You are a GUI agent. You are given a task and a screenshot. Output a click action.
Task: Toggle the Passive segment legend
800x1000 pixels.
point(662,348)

==

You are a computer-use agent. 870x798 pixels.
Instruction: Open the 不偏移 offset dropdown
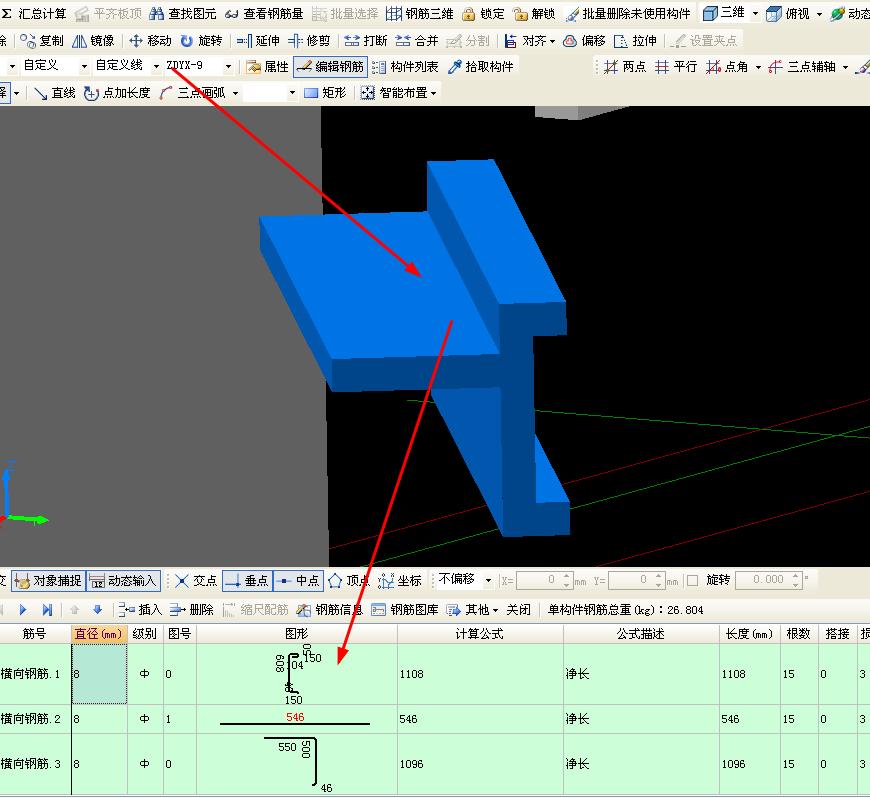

---

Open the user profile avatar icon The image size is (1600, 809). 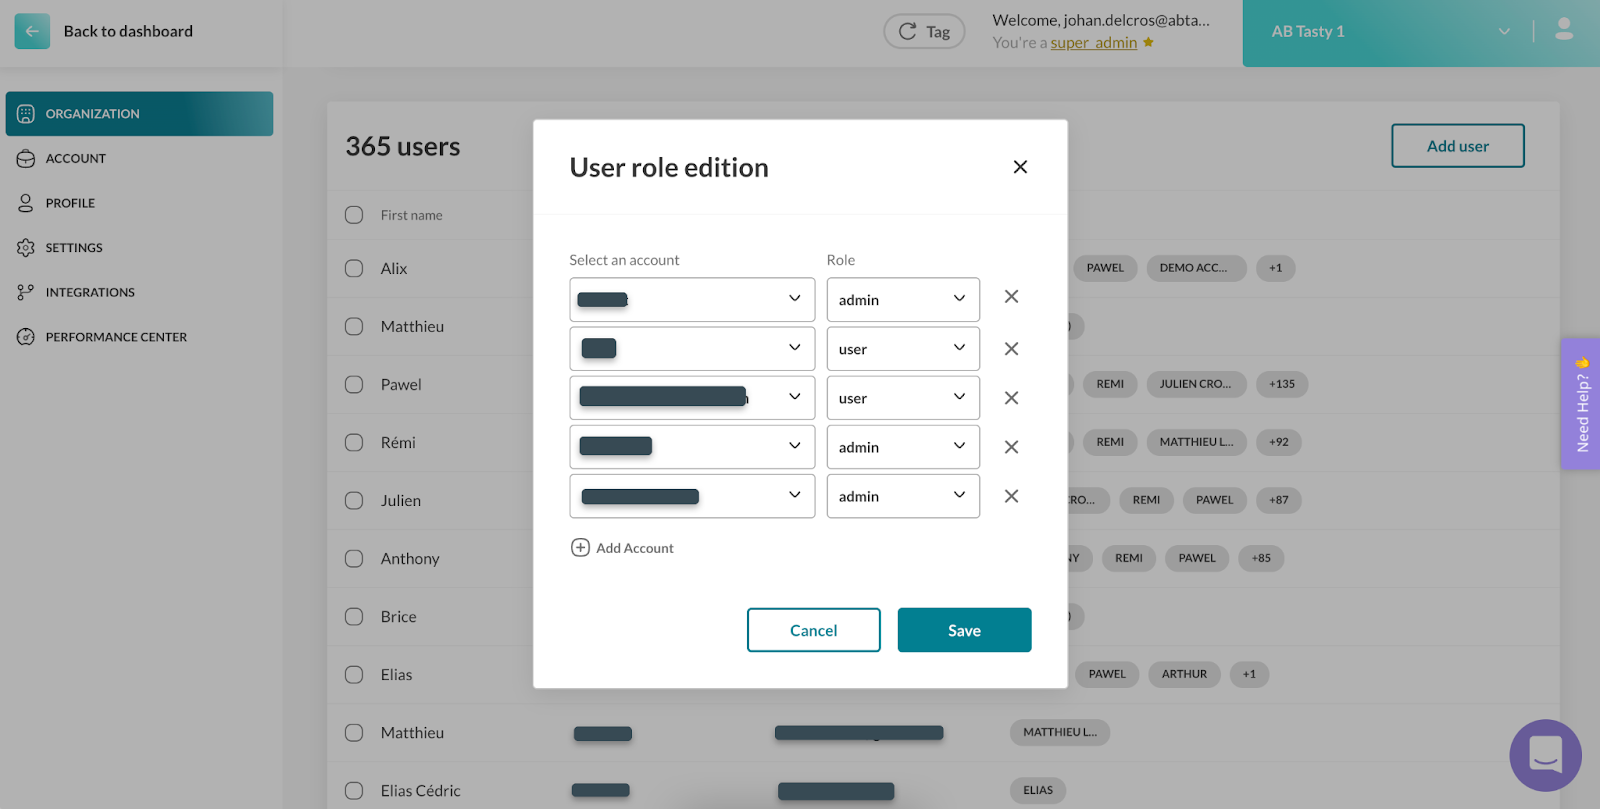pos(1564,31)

REQUIREMENT
Go over the listing above and copy out each line that includes "agent".

RESPONSE TO THIS TASK
You are a GUI agent. You are given a task and a screenshot. Output a click action.
You are a computer-use agent. 870x798 pixels.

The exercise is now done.